The Commonwealth Bank of Australia (CBA) has quietly updated its credit policy to allow borrowers to count boarder income - money earned from renting out a spare room - towards their home loan application.

Mortgage broker George Samios, founder of Madd Loans, says the change could make all the difference for first home buyers trying to get a foothold in the market.

cba room for rent first home buyers

"This move will mean that many people can rent a room to a family member or friend and purchase a home, when before they may not have met eligibility criteria," Samios says.

And for others, "they will be able to borrow around $50,000 more due to the extra rental income, which can mean the difference between getting the home you want and missing out".

What's changed?

CBA confirmed to Money that under the revised policy, eligible borrowers can now include up to $150 per week in rental income, or $650 a month, when applying for a home loan.

The income must come from a boarder, defined by the bank as anyone who pays to live in the property, and the borrower must sign a statutory declaration, a legally binding document confirming the arrangement.

Image of the cba statutory declaration
Image of the statutory declaration needed. 

The policy applies to owner-occupied loans only, including first home purchases and refinances, and allows just one boarder per application. It excludes bridging and investor loans.

A CBA spokesperson says the update is expected to support a wide range of owner-occupiers.

"We are constantly reviewing and monitoring our home loan policies and processes to see how we can best meet our customers' home buying needs while maintaining our prudent lending standards," the spokesperson says.

How the new rule could work in real life

The update opens the door for borrowers who previously fell short on income requirements particularly those open to shared living arrangements.

For example, a single parent refinancing might declare that their adult child contributes $150 a week in board. With that income now counted, the parent could secure a better loan product than they otherwise would have qualified for.

A buyer working near a university could purchase a two-bedroom apartment and rent out the spare room to an international student, or to their mate or sibling.

But perhaps the group that benefits most from the change is first homebuyers.

The policy is open to customers with applications involving guarantor support, claiming first homeowners grants, or taking part in a Home Guarantee Scheme (HGS).
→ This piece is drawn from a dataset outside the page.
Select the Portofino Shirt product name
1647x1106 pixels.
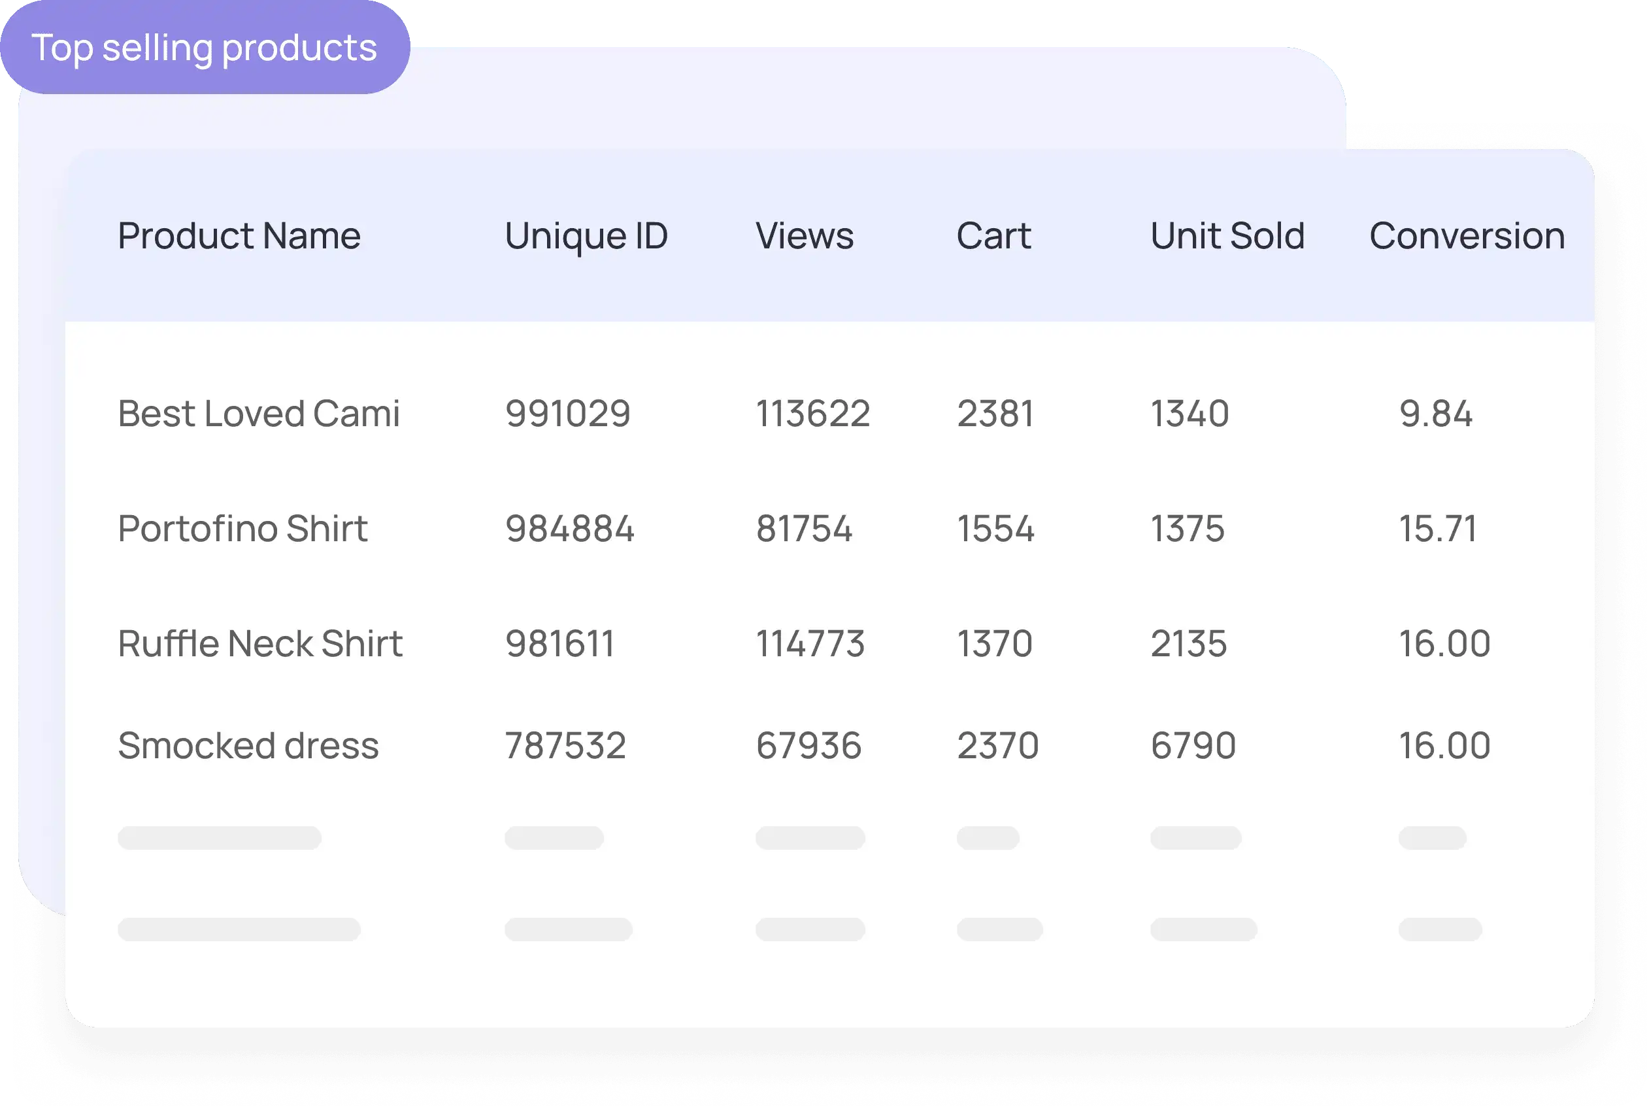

Samios says that in addition, many states will still provide stamp duty concessions. Queensland, for example, has allowed first homebuyers to rent out part of their property without jeopardising their eligibility for grants, provided they still live in the home.

"Think about this: in some cases, you now can pay zero stamp duty, access the first home buyer grant, and access up to $650 per month income towards your mortgage.

"And if you are building a new home there's no limit on purchase price."

What are other lenders doing?

While CBA is the first of the major banks to formally recognise boarder income, experts say it may not be the last.

"This is already generating a massive response," says Samios. "In a competitive market, this kind of move will force all banks to follow."

While CBA is the first major bank to formally recognise boarder income, many non-bank lenders already take a more flexible approach to income assessment-particularly for borrowers with non-traditional earnings.

Non-banks often have more relaxed lending criteria, which can benefit borrowers who rely on gig work, benefits, or irregular income. However, these lenders typically take on more risk, which can mean higher interest rates in return.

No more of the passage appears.